• **Instruction**: Copy out every line of the data below word for word, with no changes.

______

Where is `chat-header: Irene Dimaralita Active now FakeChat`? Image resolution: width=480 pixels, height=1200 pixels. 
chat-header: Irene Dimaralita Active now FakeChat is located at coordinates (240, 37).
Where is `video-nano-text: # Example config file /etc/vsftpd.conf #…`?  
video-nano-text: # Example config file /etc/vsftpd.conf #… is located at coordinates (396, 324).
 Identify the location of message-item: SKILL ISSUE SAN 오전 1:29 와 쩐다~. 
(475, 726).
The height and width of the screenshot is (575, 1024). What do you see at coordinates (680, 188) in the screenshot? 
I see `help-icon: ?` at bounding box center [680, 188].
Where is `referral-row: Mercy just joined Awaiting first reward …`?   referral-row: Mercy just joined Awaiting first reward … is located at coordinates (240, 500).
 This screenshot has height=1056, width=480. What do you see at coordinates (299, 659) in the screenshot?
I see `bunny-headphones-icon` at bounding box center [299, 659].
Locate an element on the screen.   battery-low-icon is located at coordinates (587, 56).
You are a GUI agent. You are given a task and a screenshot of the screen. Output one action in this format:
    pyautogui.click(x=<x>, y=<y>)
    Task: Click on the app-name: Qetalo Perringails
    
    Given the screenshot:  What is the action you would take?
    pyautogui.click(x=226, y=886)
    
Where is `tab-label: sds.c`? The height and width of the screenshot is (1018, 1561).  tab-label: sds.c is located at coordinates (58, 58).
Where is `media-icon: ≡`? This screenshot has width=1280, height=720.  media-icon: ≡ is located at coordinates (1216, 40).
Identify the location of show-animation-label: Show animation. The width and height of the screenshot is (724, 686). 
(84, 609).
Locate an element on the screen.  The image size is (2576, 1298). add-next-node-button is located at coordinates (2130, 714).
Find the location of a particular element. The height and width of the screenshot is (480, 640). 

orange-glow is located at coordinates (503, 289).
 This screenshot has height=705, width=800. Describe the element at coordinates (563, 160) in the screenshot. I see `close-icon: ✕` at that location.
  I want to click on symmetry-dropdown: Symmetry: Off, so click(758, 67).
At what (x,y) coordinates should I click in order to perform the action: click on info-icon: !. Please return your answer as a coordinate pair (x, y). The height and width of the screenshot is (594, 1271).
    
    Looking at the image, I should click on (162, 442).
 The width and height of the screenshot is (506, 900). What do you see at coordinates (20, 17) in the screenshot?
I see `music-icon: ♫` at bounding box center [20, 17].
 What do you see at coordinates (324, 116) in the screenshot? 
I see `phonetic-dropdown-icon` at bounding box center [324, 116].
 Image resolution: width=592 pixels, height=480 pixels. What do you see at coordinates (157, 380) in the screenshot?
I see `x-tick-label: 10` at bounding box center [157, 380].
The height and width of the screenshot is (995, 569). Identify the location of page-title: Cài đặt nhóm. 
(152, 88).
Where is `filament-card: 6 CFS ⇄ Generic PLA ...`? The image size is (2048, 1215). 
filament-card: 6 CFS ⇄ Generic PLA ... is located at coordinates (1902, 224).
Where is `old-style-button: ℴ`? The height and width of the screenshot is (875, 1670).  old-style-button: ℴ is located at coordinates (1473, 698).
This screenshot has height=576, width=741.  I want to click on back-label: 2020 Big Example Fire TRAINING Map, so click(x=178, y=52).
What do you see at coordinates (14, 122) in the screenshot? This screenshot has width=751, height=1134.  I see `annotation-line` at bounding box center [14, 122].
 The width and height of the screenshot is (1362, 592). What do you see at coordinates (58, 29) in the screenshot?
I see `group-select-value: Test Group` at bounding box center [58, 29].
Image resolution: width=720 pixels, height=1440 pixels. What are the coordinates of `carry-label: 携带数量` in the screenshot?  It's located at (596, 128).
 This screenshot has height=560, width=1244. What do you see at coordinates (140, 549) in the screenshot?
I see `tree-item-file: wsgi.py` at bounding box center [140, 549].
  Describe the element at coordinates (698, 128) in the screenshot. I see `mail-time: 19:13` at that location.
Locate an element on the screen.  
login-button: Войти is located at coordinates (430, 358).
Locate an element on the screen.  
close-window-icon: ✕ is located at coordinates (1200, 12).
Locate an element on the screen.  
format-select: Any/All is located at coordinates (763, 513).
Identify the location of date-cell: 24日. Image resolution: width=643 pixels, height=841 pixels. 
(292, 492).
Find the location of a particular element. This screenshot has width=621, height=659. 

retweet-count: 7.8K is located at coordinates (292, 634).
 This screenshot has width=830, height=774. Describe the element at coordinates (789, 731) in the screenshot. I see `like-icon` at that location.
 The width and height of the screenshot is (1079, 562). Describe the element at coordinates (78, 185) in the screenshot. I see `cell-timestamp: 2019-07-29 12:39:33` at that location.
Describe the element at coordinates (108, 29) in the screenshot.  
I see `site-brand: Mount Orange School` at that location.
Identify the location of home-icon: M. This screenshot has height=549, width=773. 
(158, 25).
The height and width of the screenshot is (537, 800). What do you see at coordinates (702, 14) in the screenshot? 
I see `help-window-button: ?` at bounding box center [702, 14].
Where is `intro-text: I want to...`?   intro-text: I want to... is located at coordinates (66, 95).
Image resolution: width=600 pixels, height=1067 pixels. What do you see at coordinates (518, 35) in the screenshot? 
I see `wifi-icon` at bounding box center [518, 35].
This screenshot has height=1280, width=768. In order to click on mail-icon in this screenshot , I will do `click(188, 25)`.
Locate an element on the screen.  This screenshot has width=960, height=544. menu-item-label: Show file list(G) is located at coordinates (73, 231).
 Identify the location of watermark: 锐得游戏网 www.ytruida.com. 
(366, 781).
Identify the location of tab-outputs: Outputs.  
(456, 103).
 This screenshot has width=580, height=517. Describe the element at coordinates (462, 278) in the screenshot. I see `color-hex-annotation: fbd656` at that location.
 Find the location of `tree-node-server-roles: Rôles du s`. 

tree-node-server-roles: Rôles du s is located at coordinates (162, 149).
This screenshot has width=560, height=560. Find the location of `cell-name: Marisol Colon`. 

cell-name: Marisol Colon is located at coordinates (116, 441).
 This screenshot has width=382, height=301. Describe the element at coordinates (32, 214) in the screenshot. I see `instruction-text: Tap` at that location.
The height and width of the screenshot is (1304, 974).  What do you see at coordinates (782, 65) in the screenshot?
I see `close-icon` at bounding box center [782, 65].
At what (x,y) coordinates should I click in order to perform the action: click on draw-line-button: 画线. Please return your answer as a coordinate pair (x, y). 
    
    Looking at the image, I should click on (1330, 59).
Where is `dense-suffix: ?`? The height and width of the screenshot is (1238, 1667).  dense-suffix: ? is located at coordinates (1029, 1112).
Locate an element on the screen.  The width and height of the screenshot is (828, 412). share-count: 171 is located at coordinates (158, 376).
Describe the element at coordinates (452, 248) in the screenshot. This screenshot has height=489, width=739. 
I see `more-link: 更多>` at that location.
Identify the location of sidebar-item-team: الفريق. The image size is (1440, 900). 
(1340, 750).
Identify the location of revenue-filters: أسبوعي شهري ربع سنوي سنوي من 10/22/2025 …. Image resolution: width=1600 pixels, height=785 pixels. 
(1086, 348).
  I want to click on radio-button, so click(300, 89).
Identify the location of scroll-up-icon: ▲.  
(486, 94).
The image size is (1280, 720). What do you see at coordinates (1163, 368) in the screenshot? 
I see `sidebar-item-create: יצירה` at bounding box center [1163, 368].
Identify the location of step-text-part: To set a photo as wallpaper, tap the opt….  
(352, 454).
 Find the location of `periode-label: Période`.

______

• **Your solution**:
Where is `chat-header: Irene Dimaralita Active now FakeChat`? Image resolution: width=480 pixels, height=1200 pixels. 
chat-header: Irene Dimaralita Active now FakeChat is located at coordinates (240, 37).
Where is `video-nano-text: # Example config file /etc/vsftpd.conf #…`?  
video-nano-text: # Example config file /etc/vsftpd.conf #… is located at coordinates (396, 324).
 Identify the location of message-item: SKILL ISSUE SAN 오전 1:29 와 쩐다~. 
(475, 726).
The height and width of the screenshot is (575, 1024). What do you see at coordinates (680, 188) in the screenshot? 
I see `help-icon: ?` at bounding box center [680, 188].
Where is `referral-row: Mercy just joined Awaiting first reward …`?   referral-row: Mercy just joined Awaiting first reward … is located at coordinates (240, 500).
 This screenshot has height=1056, width=480. What do you see at coordinates (299, 659) in the screenshot?
I see `bunny-headphones-icon` at bounding box center [299, 659].
Locate an element on the screen.   battery-low-icon is located at coordinates (587, 56).
You are a GUI agent. You are given a task and a screenshot of the screen. Output one action in this format:
    pyautogui.click(x=<x>, y=<y>)
    Task: Click on the app-name: Qetalo Perringails
    
    Given the screenshot:  What is the action you would take?
    pyautogui.click(x=226, y=886)
    
Where is `tab-label: sds.c`? The height and width of the screenshot is (1018, 1561).  tab-label: sds.c is located at coordinates (58, 58).
Where is `media-icon: ≡`? This screenshot has width=1280, height=720.  media-icon: ≡ is located at coordinates (1216, 40).
Identify the location of show-animation-label: Show animation. The width and height of the screenshot is (724, 686). 
(84, 609).
Locate an element on the screen.  The image size is (2576, 1298). add-next-node-button is located at coordinates (2130, 714).
Find the location of a particular element. The height and width of the screenshot is (480, 640). 

orange-glow is located at coordinates (503, 289).
 This screenshot has height=705, width=800. Describe the element at coordinates (563, 160) in the screenshot. I see `close-icon: ✕` at that location.
  I want to click on symmetry-dropdown: Symmetry: Off, so click(758, 67).
At what (x,y) coordinates should I click in order to perform the action: click on info-icon: !. Please return your answer as a coordinate pair (x, y). The height and width of the screenshot is (594, 1271).
    
    Looking at the image, I should click on (162, 442).
 The width and height of the screenshot is (506, 900). What do you see at coordinates (20, 17) in the screenshot?
I see `music-icon: ♫` at bounding box center [20, 17].
 What do you see at coordinates (324, 116) in the screenshot? 
I see `phonetic-dropdown-icon` at bounding box center [324, 116].
 Image resolution: width=592 pixels, height=480 pixels. What do you see at coordinates (157, 380) in the screenshot?
I see `x-tick-label: 10` at bounding box center [157, 380].
The height and width of the screenshot is (995, 569). Identify the location of page-title: Cài đặt nhóm. 
(152, 88).
Where is `filament-card: 6 CFS ⇄ Generic PLA ...`? The image size is (2048, 1215). 
filament-card: 6 CFS ⇄ Generic PLA ... is located at coordinates (1902, 224).
Where is `old-style-button: ℴ`? The height and width of the screenshot is (875, 1670).  old-style-button: ℴ is located at coordinates (1473, 698).
This screenshot has height=576, width=741.  I want to click on back-label: 2020 Big Example Fire TRAINING Map, so click(x=178, y=52).
What do you see at coordinates (14, 122) in the screenshot? This screenshot has width=751, height=1134.  I see `annotation-line` at bounding box center [14, 122].
 The width and height of the screenshot is (1362, 592). What do you see at coordinates (58, 29) in the screenshot?
I see `group-select-value: Test Group` at bounding box center [58, 29].
Image resolution: width=720 pixels, height=1440 pixels. What are the coordinates of `carry-label: 携带数量` in the screenshot?  It's located at (596, 128).
 This screenshot has height=560, width=1244. What do you see at coordinates (140, 549) in the screenshot?
I see `tree-item-file: wsgi.py` at bounding box center [140, 549].
  Describe the element at coordinates (698, 128) in the screenshot. I see `mail-time: 19:13` at that location.
Locate an element on the screen.  
login-button: Войти is located at coordinates (430, 358).
Locate an element on the screen.  
close-window-icon: ✕ is located at coordinates (1200, 12).
Locate an element on the screen.  
format-select: Any/All is located at coordinates (763, 513).
Identify the location of date-cell: 24日. Image resolution: width=643 pixels, height=841 pixels. 
(292, 492).
Find the location of a particular element. This screenshot has width=621, height=659. 

retweet-count: 7.8K is located at coordinates (292, 634).
 This screenshot has width=830, height=774. Describe the element at coordinates (789, 731) in the screenshot. I see `like-icon` at that location.
 The width and height of the screenshot is (1079, 562). Describe the element at coordinates (78, 185) in the screenshot. I see `cell-timestamp: 2019-07-29 12:39:33` at that location.
Describe the element at coordinates (108, 29) in the screenshot.  
I see `site-brand: Mount Orange School` at that location.
Identify the location of home-icon: M. This screenshot has height=549, width=773. 
(158, 25).
The height and width of the screenshot is (537, 800). What do you see at coordinates (702, 14) in the screenshot? 
I see `help-window-button: ?` at bounding box center [702, 14].
Where is `intro-text: I want to...`?   intro-text: I want to... is located at coordinates (66, 95).
Image resolution: width=600 pixels, height=1067 pixels. What do you see at coordinates (518, 35) in the screenshot? 
I see `wifi-icon` at bounding box center [518, 35].
This screenshot has height=1280, width=768. In order to click on mail-icon in this screenshot , I will do `click(188, 25)`.
Locate an element on the screen.  This screenshot has width=960, height=544. menu-item-label: Show file list(G) is located at coordinates (73, 231).
 Identify the location of watermark: 锐得游戏网 www.ytruida.com. 
(366, 781).
Identify the location of tab-outputs: Outputs.  
(456, 103).
 This screenshot has width=580, height=517. Describe the element at coordinates (462, 278) in the screenshot. I see `color-hex-annotation: fbd656` at that location.
 Find the location of `tree-node-server-roles: Rôles du s`. 

tree-node-server-roles: Rôles du s is located at coordinates (162, 149).
This screenshot has width=560, height=560. Find the location of `cell-name: Marisol Colon`. 

cell-name: Marisol Colon is located at coordinates (116, 441).
 This screenshot has width=382, height=301. Describe the element at coordinates (32, 214) in the screenshot. I see `instruction-text: Tap` at that location.
The height and width of the screenshot is (1304, 974).  What do you see at coordinates (782, 65) in the screenshot?
I see `close-icon` at bounding box center [782, 65].
At what (x,y) coordinates should I click in order to perform the action: click on draw-line-button: 画线. Please return your answer as a coordinate pair (x, y). 
    
    Looking at the image, I should click on (1330, 59).
Where is `dense-suffix: ?`? The height and width of the screenshot is (1238, 1667).  dense-suffix: ? is located at coordinates (1029, 1112).
Locate an element on the screen.  The width and height of the screenshot is (828, 412). share-count: 171 is located at coordinates (158, 376).
Describe the element at coordinates (452, 248) in the screenshot. This screenshot has height=489, width=739. 
I see `more-link: 更多>` at that location.
Identify the location of sidebar-item-team: الفريق. The image size is (1440, 900). 
(1340, 750).
Identify the location of revenue-filters: أسبوعي شهري ربع سنوي سنوي من 10/22/2025 …. Image resolution: width=1600 pixels, height=785 pixels. 
(1086, 348).
  I want to click on radio-button, so click(300, 89).
Identify the location of scroll-up-icon: ▲.  
(486, 94).
The image size is (1280, 720). What do you see at coordinates (1163, 368) in the screenshot? 
I see `sidebar-item-create: יצירה` at bounding box center [1163, 368].
Identify the location of step-text-part: To set a photo as wallpaper, tap the opt….  
(352, 454).
 Find the location of `periode-label: Période`.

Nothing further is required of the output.